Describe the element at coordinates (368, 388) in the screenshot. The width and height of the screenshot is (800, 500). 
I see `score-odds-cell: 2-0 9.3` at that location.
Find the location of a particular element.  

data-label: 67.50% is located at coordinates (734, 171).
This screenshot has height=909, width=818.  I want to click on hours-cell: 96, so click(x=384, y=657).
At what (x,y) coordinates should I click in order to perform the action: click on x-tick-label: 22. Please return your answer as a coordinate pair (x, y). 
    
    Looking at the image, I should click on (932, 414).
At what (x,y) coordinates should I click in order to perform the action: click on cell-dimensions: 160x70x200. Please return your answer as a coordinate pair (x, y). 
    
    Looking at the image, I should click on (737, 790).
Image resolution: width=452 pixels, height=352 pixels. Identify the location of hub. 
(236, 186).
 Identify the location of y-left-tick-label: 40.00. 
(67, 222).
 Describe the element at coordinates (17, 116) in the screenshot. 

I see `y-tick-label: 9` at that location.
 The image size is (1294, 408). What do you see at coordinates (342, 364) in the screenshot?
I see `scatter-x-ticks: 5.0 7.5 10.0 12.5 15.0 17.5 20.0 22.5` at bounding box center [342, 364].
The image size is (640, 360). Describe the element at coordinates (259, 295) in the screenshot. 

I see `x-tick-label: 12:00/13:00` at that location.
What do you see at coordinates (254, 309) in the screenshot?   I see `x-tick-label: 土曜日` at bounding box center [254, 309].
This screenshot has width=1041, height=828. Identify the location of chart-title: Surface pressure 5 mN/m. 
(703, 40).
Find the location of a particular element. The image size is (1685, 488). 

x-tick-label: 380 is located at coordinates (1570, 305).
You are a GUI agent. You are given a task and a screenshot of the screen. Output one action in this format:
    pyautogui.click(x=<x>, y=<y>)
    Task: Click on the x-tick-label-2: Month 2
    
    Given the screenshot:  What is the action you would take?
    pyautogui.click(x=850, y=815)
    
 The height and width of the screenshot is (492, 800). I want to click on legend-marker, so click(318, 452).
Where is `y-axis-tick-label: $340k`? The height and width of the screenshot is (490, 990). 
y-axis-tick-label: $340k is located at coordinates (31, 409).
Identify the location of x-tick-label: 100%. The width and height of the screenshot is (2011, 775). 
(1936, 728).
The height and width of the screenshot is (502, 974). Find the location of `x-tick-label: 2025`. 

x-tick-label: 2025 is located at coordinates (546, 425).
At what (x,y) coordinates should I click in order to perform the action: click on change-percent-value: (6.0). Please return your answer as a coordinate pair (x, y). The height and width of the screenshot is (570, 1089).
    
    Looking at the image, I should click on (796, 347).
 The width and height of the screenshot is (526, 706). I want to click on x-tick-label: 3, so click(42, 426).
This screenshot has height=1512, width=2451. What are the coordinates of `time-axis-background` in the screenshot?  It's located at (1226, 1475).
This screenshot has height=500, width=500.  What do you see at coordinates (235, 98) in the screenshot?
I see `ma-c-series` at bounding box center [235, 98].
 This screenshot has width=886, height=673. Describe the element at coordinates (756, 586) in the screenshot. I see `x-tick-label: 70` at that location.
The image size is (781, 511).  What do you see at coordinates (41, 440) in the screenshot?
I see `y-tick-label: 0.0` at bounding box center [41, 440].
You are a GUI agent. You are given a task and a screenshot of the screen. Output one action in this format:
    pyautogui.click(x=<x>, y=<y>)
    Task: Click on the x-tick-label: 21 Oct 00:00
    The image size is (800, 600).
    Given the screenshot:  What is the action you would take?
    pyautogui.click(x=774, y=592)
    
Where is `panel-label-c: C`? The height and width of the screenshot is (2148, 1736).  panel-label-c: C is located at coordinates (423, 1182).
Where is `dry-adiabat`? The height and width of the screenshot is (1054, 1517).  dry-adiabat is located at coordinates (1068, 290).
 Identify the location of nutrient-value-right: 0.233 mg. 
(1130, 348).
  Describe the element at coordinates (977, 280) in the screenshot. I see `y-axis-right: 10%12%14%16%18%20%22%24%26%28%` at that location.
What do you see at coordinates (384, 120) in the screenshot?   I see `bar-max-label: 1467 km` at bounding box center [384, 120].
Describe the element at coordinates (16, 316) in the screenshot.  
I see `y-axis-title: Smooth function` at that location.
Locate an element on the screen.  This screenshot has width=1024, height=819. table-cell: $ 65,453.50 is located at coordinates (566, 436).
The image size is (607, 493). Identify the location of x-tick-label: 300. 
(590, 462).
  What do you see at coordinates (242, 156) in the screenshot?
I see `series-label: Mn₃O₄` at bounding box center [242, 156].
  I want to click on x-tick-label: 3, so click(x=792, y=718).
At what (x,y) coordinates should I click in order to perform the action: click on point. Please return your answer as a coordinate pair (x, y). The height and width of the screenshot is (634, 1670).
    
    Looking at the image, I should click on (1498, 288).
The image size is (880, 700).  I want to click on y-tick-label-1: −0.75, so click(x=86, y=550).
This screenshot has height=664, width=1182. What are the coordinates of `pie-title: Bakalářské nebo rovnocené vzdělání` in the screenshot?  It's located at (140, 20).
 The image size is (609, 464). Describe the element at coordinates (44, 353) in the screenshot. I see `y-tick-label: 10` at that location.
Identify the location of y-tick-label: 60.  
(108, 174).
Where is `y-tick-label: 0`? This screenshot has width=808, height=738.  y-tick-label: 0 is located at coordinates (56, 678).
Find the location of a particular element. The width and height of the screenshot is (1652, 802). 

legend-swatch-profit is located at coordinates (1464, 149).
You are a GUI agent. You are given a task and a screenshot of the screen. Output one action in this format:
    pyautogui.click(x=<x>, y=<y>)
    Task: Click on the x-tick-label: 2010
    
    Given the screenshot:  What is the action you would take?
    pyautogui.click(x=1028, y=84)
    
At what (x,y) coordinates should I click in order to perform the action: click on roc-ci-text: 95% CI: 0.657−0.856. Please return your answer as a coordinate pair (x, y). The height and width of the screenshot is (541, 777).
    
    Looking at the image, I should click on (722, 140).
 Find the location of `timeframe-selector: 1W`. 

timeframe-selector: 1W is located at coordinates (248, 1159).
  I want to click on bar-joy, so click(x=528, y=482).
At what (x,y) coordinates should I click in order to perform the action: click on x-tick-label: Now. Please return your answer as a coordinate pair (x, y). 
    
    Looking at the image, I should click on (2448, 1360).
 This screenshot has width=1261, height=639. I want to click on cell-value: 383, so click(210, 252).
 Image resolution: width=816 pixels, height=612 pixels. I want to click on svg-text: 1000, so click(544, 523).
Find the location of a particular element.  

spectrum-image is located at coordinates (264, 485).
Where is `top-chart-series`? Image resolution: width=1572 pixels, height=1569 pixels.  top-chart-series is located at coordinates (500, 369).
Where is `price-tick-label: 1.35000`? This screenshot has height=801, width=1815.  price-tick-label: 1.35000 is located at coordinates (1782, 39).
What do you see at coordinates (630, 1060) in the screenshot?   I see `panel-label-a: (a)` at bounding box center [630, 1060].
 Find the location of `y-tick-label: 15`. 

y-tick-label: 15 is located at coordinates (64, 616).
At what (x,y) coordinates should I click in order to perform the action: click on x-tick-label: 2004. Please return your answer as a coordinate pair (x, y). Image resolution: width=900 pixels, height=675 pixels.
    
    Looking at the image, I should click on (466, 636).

* **REQUIREMENT**: Please rewrite all the entries above as a JSON list of strings, one string per line, with blank lines left out.

* **ANSWER TO THE EXERCISE**:
[
  "Describe the element at coordinates (368, 388) in the screenshot. The width and height of the screenshot is (800, 500). ",
  "I see `score-odds-cell: 2-0 9.3` at that location.",
  "Find the location of a particular element.  ",
  "data-label: 67.50% is located at coordinates (734, 171).",
  "This screenshot has height=909, width=818.  I want to click on hours-cell: 96, so click(x=384, y=657).",
  "At what (x,y) coordinates should I click in order to perform the action: click on x-tick-label: 22. Please return your answer as a coordinate pair (x, y). ",
  "    Looking at the image, I should click on (932, 414).",
  "At what (x,y) coordinates should I click in order to perform the action: click on cell-dimensions: 160x70x200. Please return your answer as a coordinate pair (x, y). ",
  "    Looking at the image, I should click on (737, 790).",
  "Image resolution: width=452 pixels, height=352 pixels. Identify the location of hub. ",
  "(236, 186).",
  " Identify the location of y-left-tick-label: 40.00. ",
  "(67, 222).",
  " Describe the element at coordinates (17, 116) in the screenshot. ",
  "I see `y-tick-label: 9` at that location.",
  " The image size is (1294, 408). What do you see at coordinates (342, 364) in the screenshot?",
  "I see `scatter-x-ticks: 5.0 7.5 10.0 12.5 15.0 17.5 20.0 22.5` at bounding box center [342, 364].",
  "The image size is (640, 360). Describe the element at coordinates (259, 295) in the screenshot. ",
  "I see `x-tick-label: 12:00/13:00` at that location.",
  "What do you see at coordinates (254, 309) in the screenshot?   I see `x-tick-label: 土曜日` at bounding box center [254, 309].",
  "This screenshot has width=1041, height=828. Identify the location of chart-title: Surface pressure 5 mN/m. ",
  "(703, 40).",
  "Find the location of a particular element. The image size is (1685, 488). ",
  "x-tick-label: 380 is located at coordinates (1570, 305).",
  "You are a GUI agent. You are given a task and a screenshot of the screen. Output one action in this format:",
  "    pyautogui.click(x=<x>, y=<y>)",
  "    Task: Click on the x-tick-label-2: Month 2",
  "    Given the screenshot:  What is the action you would take?",
  "    pyautogui.click(x=850, y=815)",
  " The height and width of the screenshot is (492, 800). I want to click on legend-marker, so click(318, 452).",
  "Where is `y-axis-tick-label: $340k`? The height and width of the screenshot is (490, 990). ",
  "y-axis-tick-label: $340k is located at coordinates (31, 409).",
  "Identify the location of x-tick-label: 100%. The width and height of the screenshot is (2011, 775). ",
  "(1936, 728).",
  "The height and width of the screenshot is (502, 974). Find the location of `x-tick-label: 2025`. ",
  "x-tick-label: 2025 is located at coordinates (546, 425).",
  "At what (x,y) coordinates should I click in order to perform the action: click on change-percent-value: (6.0). Please return your answer as a coordinate pair (x, y). The height and width of the screenshot is (570, 1089).",
  "    Looking at the image, I should click on (796, 347).",
  " The width and height of the screenshot is (526, 706). I want to click on x-tick-label: 3, so click(42, 426).",
  "This screenshot has height=1512, width=2451. What are the coordinates of `time-axis-background` in the screenshot?  It's located at (1226, 1475).",
  "This screenshot has height=500, width=500.  What do you see at coordinates (235, 98) in the screenshot?",
  "I see `ma-c-series` at bounding box center [235, 98].",
  " This screenshot has width=886, height=673. Describe the element at coordinates (756, 586) in the screenshot. I see `x-tick-label: 70` at that location.",
  "The image size is (781, 511).  What do you see at coordinates (41, 440) in the screenshot?",
  "I see `y-tick-label: 0.0` at bounding box center [41, 440].",
  "You are a GUI agent. You are given a task and a screenshot of the screen. Output one action in this format:",
  "    pyautogui.click(x=<x>, y=<y>)",
  "    Task: Click on the x-tick-label: 21 Oct 00:00",
  "    The image size is (800, 600).",
  "    Given the screenshot:  What is the action you would take?",
  "    pyautogui.click(x=774, y=592)",
  "Where is `panel-label-c: C`? The height and width of the screenshot is (2148, 1736).  panel-label-c: C is located at coordinates (423, 1182).",
  "Where is `dry-adiabat`? The height and width of the screenshot is (1054, 1517).  dry-adiabat is located at coordinates (1068, 290).",
  " Identify the location of nutrient-value-right: 0.233 mg. ",
  "(1130, 348).",
  "  Describe the element at coordinates (977, 280) in the screenshot. I see `y-axis-right: 10%12%14%16%18%20%22%24%26%28%` at that location.",
  "What do you see at coordinates (384, 120) in the screenshot?   I see `bar-max-label: 1467 km` at bounding box center [384, 120].",
  "Describe the element at coordinates (16, 316) in the screenshot.  ",
  "I see `y-axis-title: Smooth function` at that location.",
  "Locate an element on the screen.  This screenshot has width=1024, height=819. table-cell: $ 65,453.50 is located at coordinates (566, 436).",
  "The image size is (607, 493). Identify the location of x-tick-label: 300. ",
  "(590, 462).",
  "  What do you see at coordinates (242, 156) in the screenshot?",
  "I see `series-label: Mn₃O₄` at bounding box center [242, 156].",
  "  I want to click on x-tick-label: 3, so click(x=792, y=718).",
  "At what (x,y) coordinates should I click in order to perform the action: click on point. Please return your answer as a coordinate pair (x, y). The height and width of the screenshot is (634, 1670).",
  "    Looking at the image, I should click on (1498, 288).",
  "The image size is (880, 700).  I want to click on y-tick-label-1: −0.75, so click(x=86, y=550).",
  "This screenshot has height=664, width=1182. What are the coordinates of `pie-title: Bakalářské nebo rovnocené vzdělání` in the screenshot?  It's located at (140, 20).",
  " The image size is (609, 464). Describe the element at coordinates (44, 353) in the screenshot. I see `y-tick-label: 10` at that location.",
  "Identify the location of y-tick-label: 60.  ",
  "(108, 174).",
  "Where is `y-tick-label: 0`? This screenshot has width=808, height=738.  y-tick-label: 0 is located at coordinates (56, 678).",
  "Find the location of a particular element. The width and height of the screenshot is (1652, 802). ",
  "legend-swatch-profit is located at coordinates (1464, 149).",
  "You are a GUI agent. You are given a task and a screenshot of the screen. Output one action in this format:",
  "    pyautogui.click(x=<x>, y=<y>)",
  "    Task: Click on the x-tick-label: 2010",
  "    Given the screenshot:  What is the action you would take?",
  "    pyautogui.click(x=1028, y=84)",
  "At what (x,y) coordinates should I click in order to perform the action: click on roc-ci-text: 95% CI: 0.657−0.856. Please return your answer as a coordinate pair (x, y). The height and width of the screenshot is (541, 777).",
  "    Looking at the image, I should click on (722, 140).",
  " Find the location of `timeframe-selector: 1W`. ",
  "timeframe-selector: 1W is located at coordinates (248, 1159).",
  "  I want to click on bar-joy, so click(x=528, y=482).",
  "At what (x,y) coordinates should I click in order to perform the action: click on x-tick-label: Now. Please return your answer as a coordinate pair (x, y). ",
  "    Looking at the image, I should click on (2448, 1360).",
  " This screenshot has width=1261, height=639. I want to click on cell-value: 383, so click(210, 252).",
  " Image resolution: width=816 pixels, height=612 pixels. I want to click on svg-text: 1000, so click(544, 523).",
  "Find the location of a particular element.  ",
  "spectrum-image is located at coordinates (264, 485).",
  "Where is `top-chart-series`? Image resolution: width=1572 pixels, height=1569 pixels.  top-chart-series is located at coordinates (500, 369).",
  "Where is `price-tick-label: 1.35000`? This screenshot has height=801, width=1815.  price-tick-label: 1.35000 is located at coordinates (1782, 39).",
  "What do you see at coordinates (630, 1060) in the screenshot?   I see `panel-label-a: (a)` at bounding box center [630, 1060].",
  " Find the location of `y-tick-label: 15`. ",
  "y-tick-label: 15 is located at coordinates (64, 616).",
  "At what (x,y) coordinates should I click in order to perform the action: click on x-tick-label: 2004. Please return your answer as a coordinate pair (x, y). Image resolution: width=900 pixels, height=675 pixels.",
  "    Looking at the image, I should click on (466, 636)."
]